Subdirectory

Computers store data in a series of directories. Each directory, or folder, may contain files or other directories. If a directory is located within another directory, it is called a subdirectory (or subfolder) of that folder. Subdirectories may refer to folders located directly within a folder, as well as folders that are stored in other folders within a folder. For example, the main directory of a file system is the root directory. Therefore, all other folders are subdirectories of the root folder.

The contents of your computer's operating system are organized using subdirectories. After all, you can imagine how hard it would be to locate documents on your computer if they were all stored in a single folder. By using subdirectories, users can navigate through folders in a logical hierarchy.

For example, in Windows, the C: drive contains a "Documents and Settings" subdirectory. Within this directory, are subdirectories for each user of the computer. Within each user's folder are other subdirectories, including "Desktop," "My Documents," and "Start Menu." In Mac OS X, the main hard disk contains a "Users" folder. This directory contains a list of all the users' home folders. Within each user's home folder are several other subdirectories, such as "Documents," "Movies," and "Music."
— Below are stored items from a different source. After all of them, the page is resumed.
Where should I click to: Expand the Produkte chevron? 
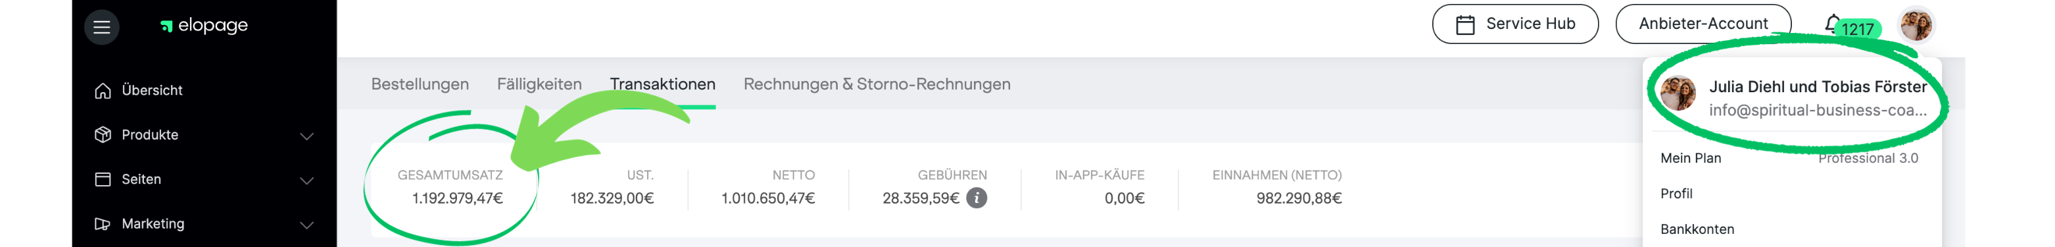[x=306, y=136]
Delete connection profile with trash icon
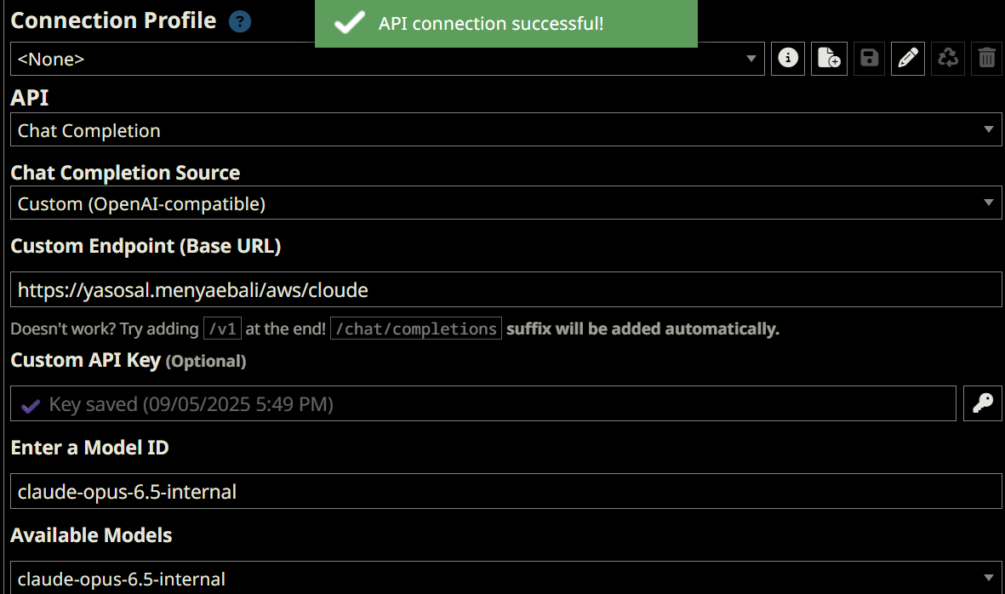The height and width of the screenshot is (594, 1005). [987, 59]
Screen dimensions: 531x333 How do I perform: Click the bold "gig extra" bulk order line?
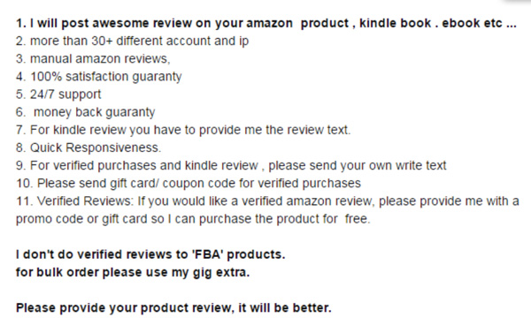(x=133, y=272)
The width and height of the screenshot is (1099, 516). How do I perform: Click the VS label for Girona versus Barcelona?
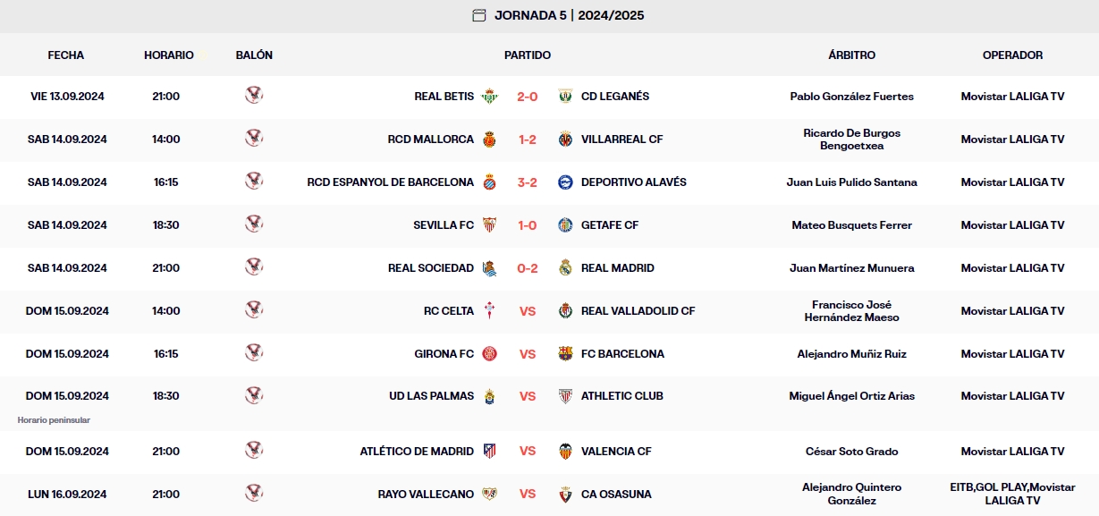tap(528, 354)

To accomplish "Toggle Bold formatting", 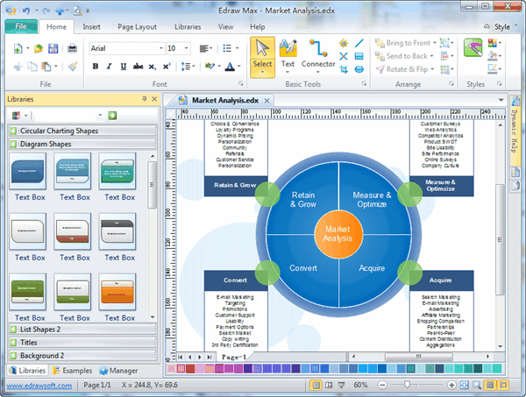I will pyautogui.click(x=95, y=66).
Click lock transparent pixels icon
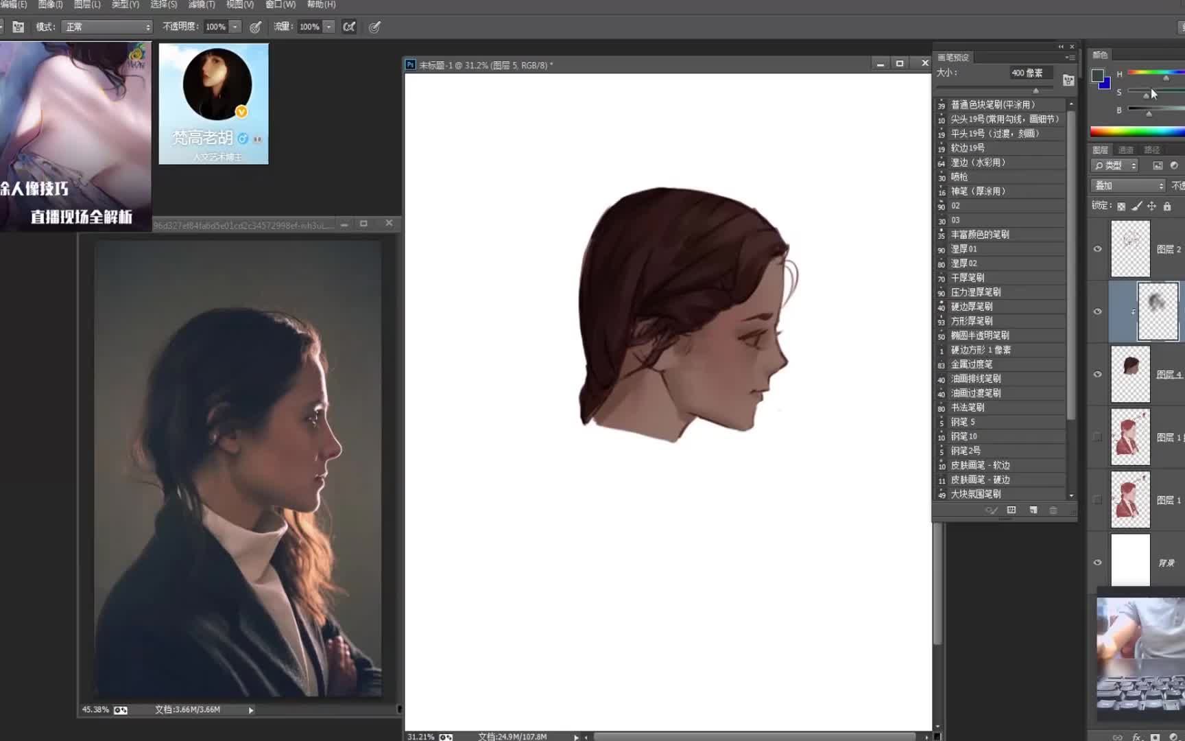Viewport: 1185px width, 741px height. (1121, 206)
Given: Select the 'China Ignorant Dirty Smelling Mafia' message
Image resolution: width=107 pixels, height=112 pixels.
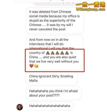Looking at the screenshot, I should [x=52, y=78].
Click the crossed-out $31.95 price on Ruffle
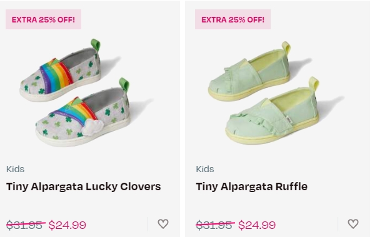The height and width of the screenshot is (237, 372). pyautogui.click(x=215, y=225)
Both Windows and Mac users can create subdirectories to further organize data within these predefined folders. This can be useful when categorizing data on your hard drive. For example, if you store all your digital photos within the "Pictures" folder, you might create subdirectories that are named by date, such as "2009-06-01," "2009-07-04," "2009-08-15," etc. You could also create subdirectories based on the source of each image, such as "Digital Photos," "Screenshots," and "Scanned Images." Regardless of what folder names you choose, creating subdirectories can save you a lot of time when browsing through files in the future.